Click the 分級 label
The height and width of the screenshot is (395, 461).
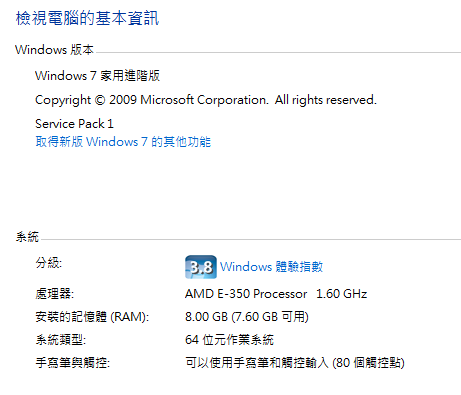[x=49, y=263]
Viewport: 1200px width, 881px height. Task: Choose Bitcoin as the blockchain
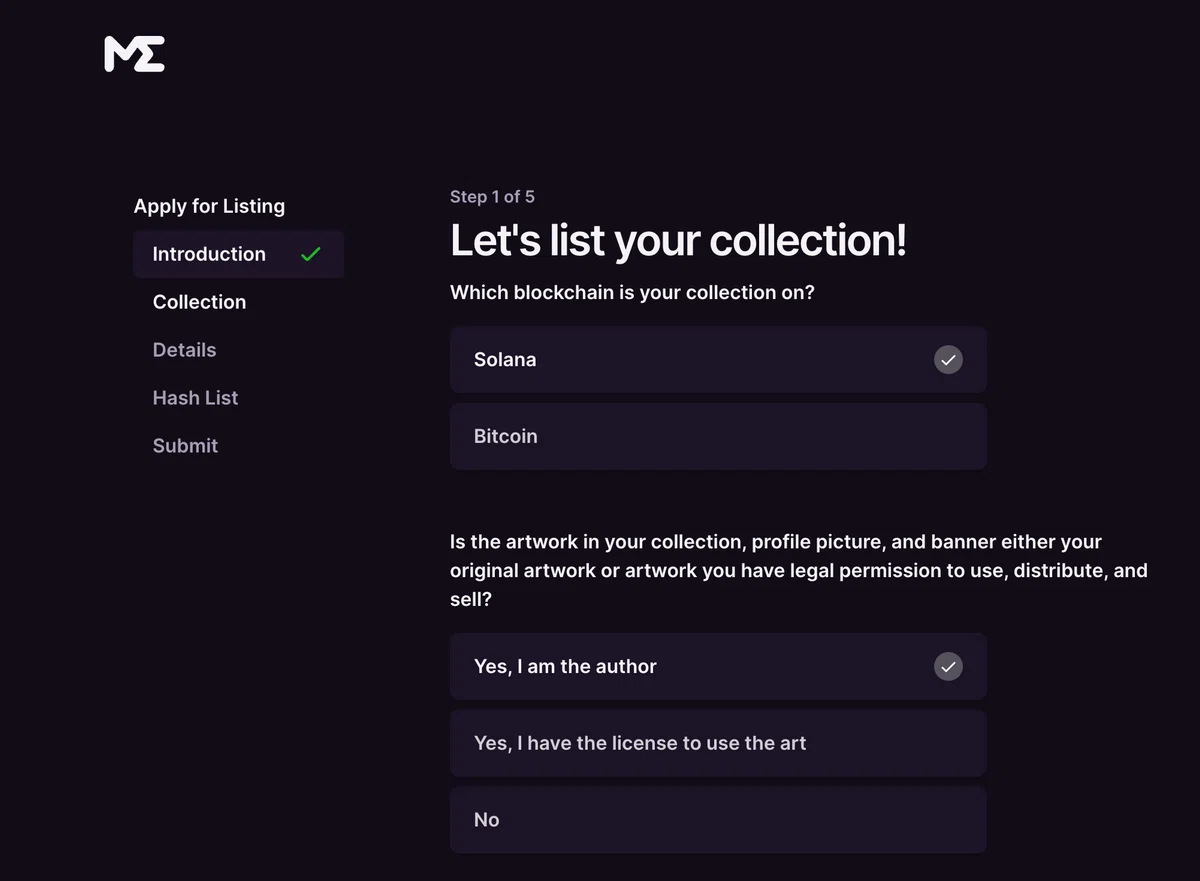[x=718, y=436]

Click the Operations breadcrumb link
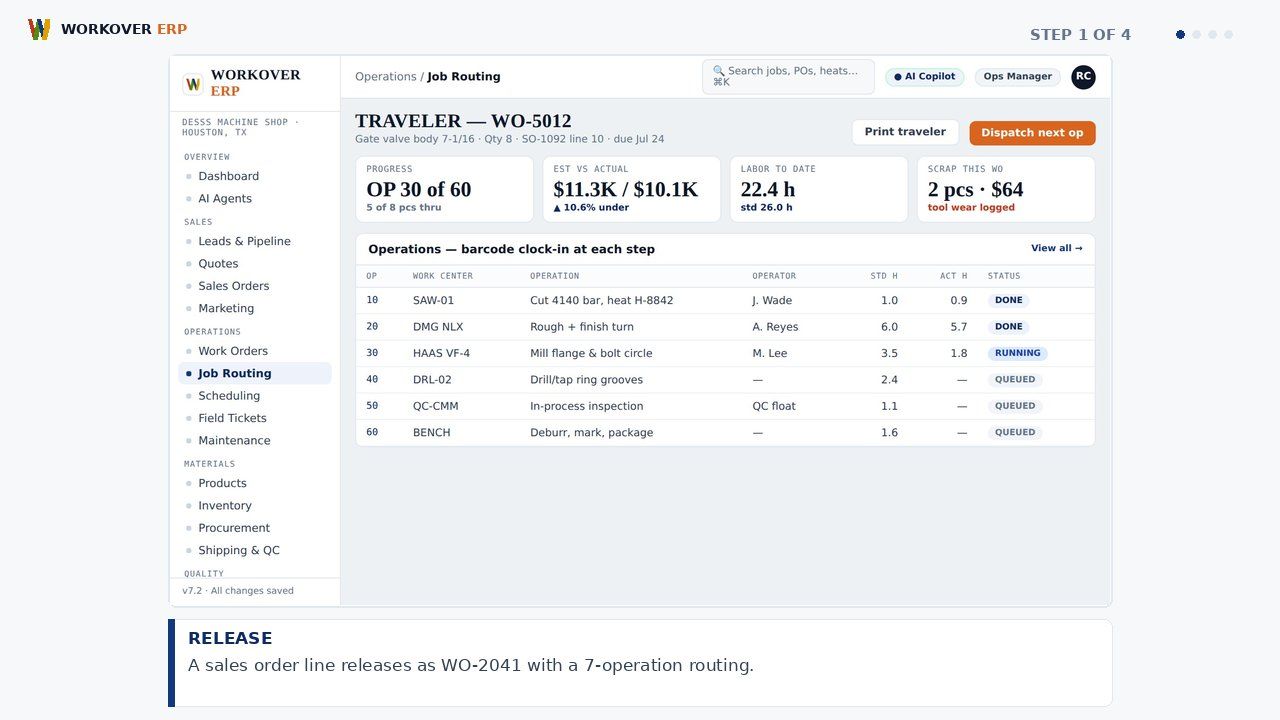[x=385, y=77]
◆ ◆ ◆ ◆ ◆ ◆ ◆
* _Short exercise_:
Rewrite the listing above with every "Click" changed to "Select" and everything else unchanged. Leave out the pictures.

* _Answer to this problem_:
Select the 分級 label
The height and width of the screenshot is (395, 461).
[x=49, y=263]
Viewport: 1200px width, 881px height. Task: Choose Bitcoin as the blockchain
[x=718, y=436]

Select the Operations breadcrumb link
[x=385, y=77]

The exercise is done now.